Records to process -
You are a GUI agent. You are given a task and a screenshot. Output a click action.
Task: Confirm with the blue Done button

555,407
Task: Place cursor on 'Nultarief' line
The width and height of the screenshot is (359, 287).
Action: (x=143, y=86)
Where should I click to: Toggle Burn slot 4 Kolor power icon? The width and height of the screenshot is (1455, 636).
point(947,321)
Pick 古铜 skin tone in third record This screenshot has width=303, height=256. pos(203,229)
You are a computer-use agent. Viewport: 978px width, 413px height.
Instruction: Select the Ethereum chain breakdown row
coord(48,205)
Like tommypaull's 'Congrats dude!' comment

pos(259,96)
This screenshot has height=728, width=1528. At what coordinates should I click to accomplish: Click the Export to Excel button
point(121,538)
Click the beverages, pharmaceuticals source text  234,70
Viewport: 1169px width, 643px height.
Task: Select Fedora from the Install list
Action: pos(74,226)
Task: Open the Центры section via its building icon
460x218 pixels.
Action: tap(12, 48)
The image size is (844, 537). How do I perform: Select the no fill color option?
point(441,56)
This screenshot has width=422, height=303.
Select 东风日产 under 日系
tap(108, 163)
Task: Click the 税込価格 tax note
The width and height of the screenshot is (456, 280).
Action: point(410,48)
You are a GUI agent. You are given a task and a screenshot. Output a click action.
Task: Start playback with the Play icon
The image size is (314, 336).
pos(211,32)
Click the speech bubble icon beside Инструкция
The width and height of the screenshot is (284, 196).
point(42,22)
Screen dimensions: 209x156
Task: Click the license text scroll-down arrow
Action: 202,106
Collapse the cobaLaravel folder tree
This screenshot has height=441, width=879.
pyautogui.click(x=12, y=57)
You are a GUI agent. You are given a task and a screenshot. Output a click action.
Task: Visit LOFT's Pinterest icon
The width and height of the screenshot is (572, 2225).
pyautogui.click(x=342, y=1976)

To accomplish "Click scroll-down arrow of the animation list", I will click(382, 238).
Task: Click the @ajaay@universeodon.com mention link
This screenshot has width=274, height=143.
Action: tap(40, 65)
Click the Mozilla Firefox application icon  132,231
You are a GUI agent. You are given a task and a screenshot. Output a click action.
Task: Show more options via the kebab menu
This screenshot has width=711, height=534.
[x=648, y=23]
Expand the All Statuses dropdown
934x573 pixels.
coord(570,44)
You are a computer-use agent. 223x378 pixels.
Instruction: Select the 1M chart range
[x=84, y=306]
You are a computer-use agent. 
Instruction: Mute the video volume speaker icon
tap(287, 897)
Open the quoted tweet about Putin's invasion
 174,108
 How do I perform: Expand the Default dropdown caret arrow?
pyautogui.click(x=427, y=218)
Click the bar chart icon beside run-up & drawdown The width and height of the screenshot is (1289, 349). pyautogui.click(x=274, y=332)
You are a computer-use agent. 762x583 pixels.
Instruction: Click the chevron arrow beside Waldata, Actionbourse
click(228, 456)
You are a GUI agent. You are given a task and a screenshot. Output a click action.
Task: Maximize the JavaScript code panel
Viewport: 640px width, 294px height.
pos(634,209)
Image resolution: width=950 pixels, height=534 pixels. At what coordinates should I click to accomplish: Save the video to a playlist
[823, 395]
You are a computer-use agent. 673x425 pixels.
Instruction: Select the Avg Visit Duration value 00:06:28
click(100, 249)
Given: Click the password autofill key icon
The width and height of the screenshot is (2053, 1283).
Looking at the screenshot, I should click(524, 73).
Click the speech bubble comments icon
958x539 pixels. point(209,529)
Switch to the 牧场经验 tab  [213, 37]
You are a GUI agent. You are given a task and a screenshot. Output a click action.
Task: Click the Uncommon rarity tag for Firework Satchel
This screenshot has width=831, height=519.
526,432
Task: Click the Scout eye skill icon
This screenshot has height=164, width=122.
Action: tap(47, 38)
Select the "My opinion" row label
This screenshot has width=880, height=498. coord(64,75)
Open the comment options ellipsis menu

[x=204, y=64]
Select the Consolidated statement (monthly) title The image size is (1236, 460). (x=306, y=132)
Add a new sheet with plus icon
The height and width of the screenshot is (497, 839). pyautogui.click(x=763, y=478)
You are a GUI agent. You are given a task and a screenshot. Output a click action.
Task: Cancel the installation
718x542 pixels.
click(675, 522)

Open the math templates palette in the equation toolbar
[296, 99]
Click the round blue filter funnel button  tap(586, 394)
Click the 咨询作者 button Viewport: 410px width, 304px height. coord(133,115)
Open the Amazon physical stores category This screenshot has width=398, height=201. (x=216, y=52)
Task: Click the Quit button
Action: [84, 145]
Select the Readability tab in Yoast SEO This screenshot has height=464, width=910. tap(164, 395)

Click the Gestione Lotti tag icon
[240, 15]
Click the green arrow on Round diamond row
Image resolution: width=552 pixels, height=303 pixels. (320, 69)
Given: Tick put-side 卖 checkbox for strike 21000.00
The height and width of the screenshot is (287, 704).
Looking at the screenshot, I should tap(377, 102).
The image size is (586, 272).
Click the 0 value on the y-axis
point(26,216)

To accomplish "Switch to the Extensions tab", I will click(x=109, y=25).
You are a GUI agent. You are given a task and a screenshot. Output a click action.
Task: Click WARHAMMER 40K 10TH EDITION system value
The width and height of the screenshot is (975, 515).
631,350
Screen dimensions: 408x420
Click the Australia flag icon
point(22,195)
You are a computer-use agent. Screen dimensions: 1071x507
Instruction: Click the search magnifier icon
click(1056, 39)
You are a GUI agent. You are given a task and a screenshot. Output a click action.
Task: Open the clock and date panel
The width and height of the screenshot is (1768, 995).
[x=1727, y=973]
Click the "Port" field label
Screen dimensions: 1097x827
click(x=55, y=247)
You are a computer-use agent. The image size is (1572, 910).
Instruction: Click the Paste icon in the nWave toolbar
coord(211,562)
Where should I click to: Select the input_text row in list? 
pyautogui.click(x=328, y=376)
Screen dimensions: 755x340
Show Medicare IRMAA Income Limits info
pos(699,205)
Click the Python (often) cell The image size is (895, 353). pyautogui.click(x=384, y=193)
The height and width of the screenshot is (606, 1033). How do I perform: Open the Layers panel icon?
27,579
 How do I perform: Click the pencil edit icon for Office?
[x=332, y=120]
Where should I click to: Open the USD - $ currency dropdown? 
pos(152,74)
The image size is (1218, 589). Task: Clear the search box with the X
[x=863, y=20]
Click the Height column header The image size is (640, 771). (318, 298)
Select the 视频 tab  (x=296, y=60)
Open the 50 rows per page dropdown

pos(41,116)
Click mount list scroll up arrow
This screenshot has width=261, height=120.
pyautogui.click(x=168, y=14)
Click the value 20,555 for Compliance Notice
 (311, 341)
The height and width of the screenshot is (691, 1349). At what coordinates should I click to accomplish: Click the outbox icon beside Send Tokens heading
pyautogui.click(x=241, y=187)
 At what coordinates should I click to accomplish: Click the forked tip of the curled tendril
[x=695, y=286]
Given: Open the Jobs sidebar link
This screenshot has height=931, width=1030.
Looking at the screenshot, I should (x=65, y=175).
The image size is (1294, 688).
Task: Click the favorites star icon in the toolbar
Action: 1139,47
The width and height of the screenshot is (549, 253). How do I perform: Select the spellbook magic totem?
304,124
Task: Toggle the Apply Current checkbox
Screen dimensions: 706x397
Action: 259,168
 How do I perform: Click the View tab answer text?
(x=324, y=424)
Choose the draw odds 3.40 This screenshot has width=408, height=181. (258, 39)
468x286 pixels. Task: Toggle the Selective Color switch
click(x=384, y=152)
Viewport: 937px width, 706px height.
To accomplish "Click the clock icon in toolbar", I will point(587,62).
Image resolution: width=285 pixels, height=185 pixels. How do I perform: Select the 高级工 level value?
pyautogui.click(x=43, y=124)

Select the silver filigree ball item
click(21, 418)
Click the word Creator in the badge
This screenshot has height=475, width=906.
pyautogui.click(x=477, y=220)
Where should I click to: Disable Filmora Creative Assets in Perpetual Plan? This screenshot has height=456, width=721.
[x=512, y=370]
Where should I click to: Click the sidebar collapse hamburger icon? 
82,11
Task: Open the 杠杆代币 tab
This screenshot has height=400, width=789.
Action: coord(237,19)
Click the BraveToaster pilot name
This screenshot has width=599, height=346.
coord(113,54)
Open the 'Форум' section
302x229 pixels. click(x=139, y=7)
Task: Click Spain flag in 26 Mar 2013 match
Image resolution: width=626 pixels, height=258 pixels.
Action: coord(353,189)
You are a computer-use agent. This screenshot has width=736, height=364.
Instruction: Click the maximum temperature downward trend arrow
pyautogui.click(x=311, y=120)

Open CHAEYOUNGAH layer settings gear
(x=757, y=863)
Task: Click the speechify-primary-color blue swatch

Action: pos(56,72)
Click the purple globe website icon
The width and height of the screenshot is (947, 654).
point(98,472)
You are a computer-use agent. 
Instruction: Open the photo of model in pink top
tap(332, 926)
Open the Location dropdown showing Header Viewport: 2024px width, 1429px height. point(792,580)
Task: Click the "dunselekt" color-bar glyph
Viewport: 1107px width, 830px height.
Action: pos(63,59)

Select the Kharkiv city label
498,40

Objective - Render everything in the records from the line containing "Click the Python" down to the line containing "[x=695, y=286]" as a Markdown table with the columns Row and Text. Put a running number in Row and the line in Text, and skip blank lines.

The answer -
| Row | Text |
|---|---|
| 1 | Click the Python (often) cell The image size is (895, 353). pyautogui.click(x=384, y=193) |
| 2 | The height and width of the screenshot is (606, 1033). How do I perform: Open the Layers panel icon? |
| 3 | 27,579 |
| 4 |  How do I perform: Click the pencil edit icon for Office? |
| 5 | [x=332, y=120] |
| 6 | Where should I click to: Open the USD - $ currency dropdown?  |
| 7 | pos(152,74) |
| 8 | The image size is (1218, 589). Task: Clear the search box with the X |
| 9 | [x=863, y=20] |
| 10 | Click the Height column header The image size is (640, 771). (318, 298) |
| 11 | Select the 视频 tab  (x=296, y=60) |
| 12 | Open the 50 rows per page dropdown |
| 13 | pos(41,116) |
| 14 | Click mount list scroll up arrow |
| 15 | This screenshot has width=261, height=120. |
| 16 | pyautogui.click(x=168, y=14) |
| 17 | Click the value 20,555 for Compliance Notice |
| 18 |  (311, 341) |
| 19 | The height and width of the screenshot is (691, 1349). At what coordinates should I click to accomplish: Click the outbox icon beside Send Tokens heading |
| 20 | pyautogui.click(x=241, y=187) |
| 21 |  At what coordinates should I click to accomplish: Click the forked tip of the curled tendril |
| 22 | [x=695, y=286] |